Filters, Joins, Aggregations, and All That: A Guide to Querying in SQL
14 Aug 2014This is the fourth post in a series of posts about doing data science with SQL. The previous post went over the commands required to set up the example recipes database from the first post in this series.
In this post, I will use the example recipes database from the
first post to
go over the basics of querying in SQL with the SELECT
statement.
I will start with the basic operators of filtering, joining, and
aggregating. Then I will show how these simple commands can be
combined to create powerful queries. By the end of this post, you
should be able to write advanced SQL queries.
SELECT, FROM, and WHERE in SQL
We can use the SELECT
statement in SQL to query data from a
database. For example, we might be interested in finding
all of the ingredients in the “Tomato Soup” recipe
(from the
recipes database described in the
first post
in this series).
This query is non-trivial because this information is spread across three tables. As a first, step we could query for the recipe ID of this recipe with:
SELECT recipe_id
FROM recipes
WHERE recipe_name="Tomato Soup"
This says to take the recipes
table and take the recipe_id
column for all rows where the recipe_name
column has a
particular value. This query returns the table
recipe_id |
---|
2 |
Given this recipe ID, we can get the ingredient IDs for the recipe using a similar query on the recipe-ingredients-mapping table:
SELECT ingredient_id
FROM recipe_ingredients
WHERE recipe_id = 2
This returns
ingredient_id |
---|
3 |
6 |
Finally, we can find the ingredient names knowing their IDs:
SELECT ingredient_name
FROM ingredients
WHERE ingredient_id=3
OR ingredient_id=6
This returns:
ingredient_name |
---|
Tomatoes |
Milk |
The JOIN Operator in SQL
Because our data is spread across three tables, it is cumbersome and error-prone to have to run multiple queries to find the information we want. We can avoid this by joining the tables together.

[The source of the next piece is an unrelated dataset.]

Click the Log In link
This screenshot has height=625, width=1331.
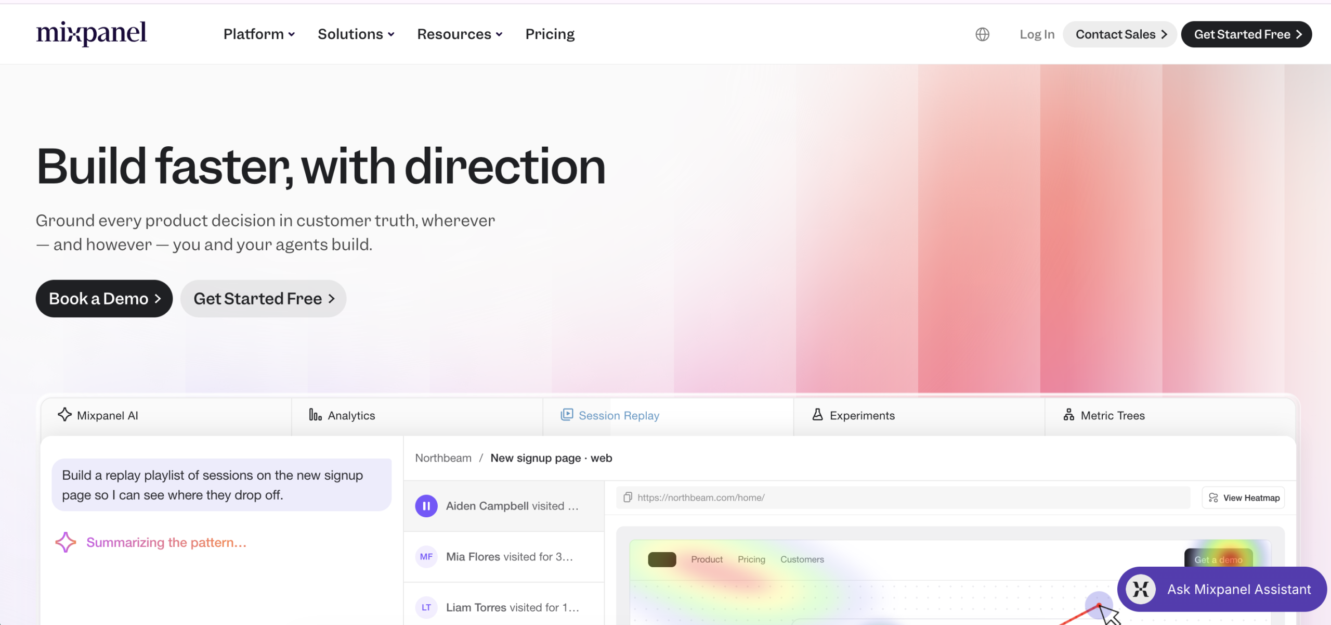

When we join two tables on a column in SQL, it will create every
possible combination of rows in the output table where the condition
holds For example, if we joined recipes
with recipe_ingredients
on the recipe ID:
SELECT *
FROM recipes
JOIN recipe_ingredients
ON recipes.recipe_id = recipe_ingredients.recipe_id
We get the table:
recipe_id | recipe_name | recipe_id | ingredient_id | amount |
---|---|---|---|---|
3 | Grilled Cheese | 3 | 5 | 1 |
3 | Grilled Cheese | 3 | 7 | 2 |
1 | Tacos | 1 | 1 | 1 |
1 | Tacos | 1 | 2 | 2 |
1 | Tacos | 1 | 3 | 2 |
1 | Tacos | 1 | 4 | 3 |
1 | Tacos | 1 | 5 | 1 |
2 | Tomato Soup | 2 | 3 | 2 |
2 | Tomato Soup | 2 | 6 | 1 |
This joined table includes the recipe names along with the recipe IDs for each recipe-ingredient pair.

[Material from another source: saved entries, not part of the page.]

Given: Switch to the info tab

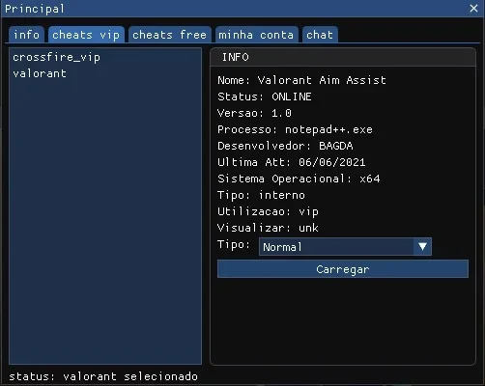Looking at the screenshot, I should point(26,35).
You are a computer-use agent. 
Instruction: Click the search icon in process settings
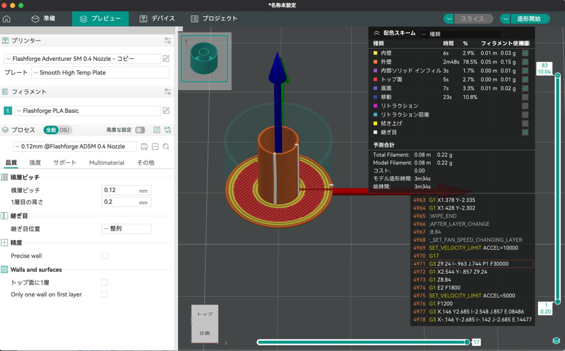(x=166, y=147)
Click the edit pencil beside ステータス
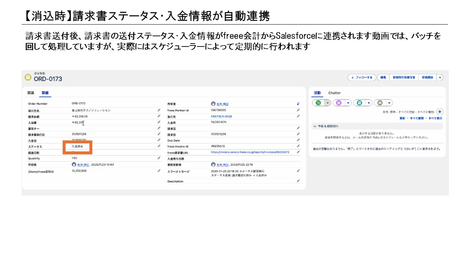Viewport: 469px width, 264px height. coord(159,146)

Getting back to our example from above, we can compute the ingredient
IDs for ‘Tomato Soup’ by joining recipes
with recipe_ingredients
on the recipe ID.
SELECT recipe_ingredients.ingredient_id
FROM recipes
JOIN recipe_ingredients
ON recipes.recipe_id = recipe_ingredients.recipe_id
WHERE recipes.recipe_name = 'Tomato Soup'
This returns:
ingredient_id |
---|
3 |
6 |
In the next section, we will show how we can also join with the
ingredients
table to directly get the ingredient names.
Having to use the full table names repeatedly in a SQL query is cumbersome. SQL provides a convenient shorthand where we can give each table a nickname:
SELECT b.ingredient_id
FROM recipes AS a
JOIN recipe_ingredients AS b
ON a.recipe_id = b.recipe_id
WHERE a.recipe_name = 'Tomato Soup'
This is the same query as before, but slightly less verbose.
JOINing Multiple Tables in SQL
SQL allows us to join multiple tables for even more powerful queries. Getting back to our original example, we can directly find the ingredient names for the ingredients in ‘Tomato Soup’ by joining all three tables together:
SELECT c.ingredient_name
FROM recipes AS a
JOIN recipe_ingredients AS b
ON a.recipe_id = b.recipe_id
JOIN ingredients AS c
ON b.ingredient_id = c.ingredient_id
WHERE a.recipe_name = "Tomato Soup"
As expected, this returns the table:
ingredient_name |
---|
Tomatoes |
Milk |
What is great about SQL is that by joining tables together, we can ask very diverse questions about our data. For example, finding all the recipes that include ‘tomatoes’ is just as straightforward:
SELECT a.recipe_name
FROM recipes AS a
JOIN recipe_ingredients AS b
ON a.recipe_id = b.recipe_id
JOIN ingredients AS c
ON b.ingredient_id = c.ingredient_id
WHERE c.ingredient_name = "tomatoes"
This returns:
recipe_name |
---|
Tacos |
Tomato Soup |
The GROUP BY Operator In SQL
The next important concept in SQL is aggregating rows.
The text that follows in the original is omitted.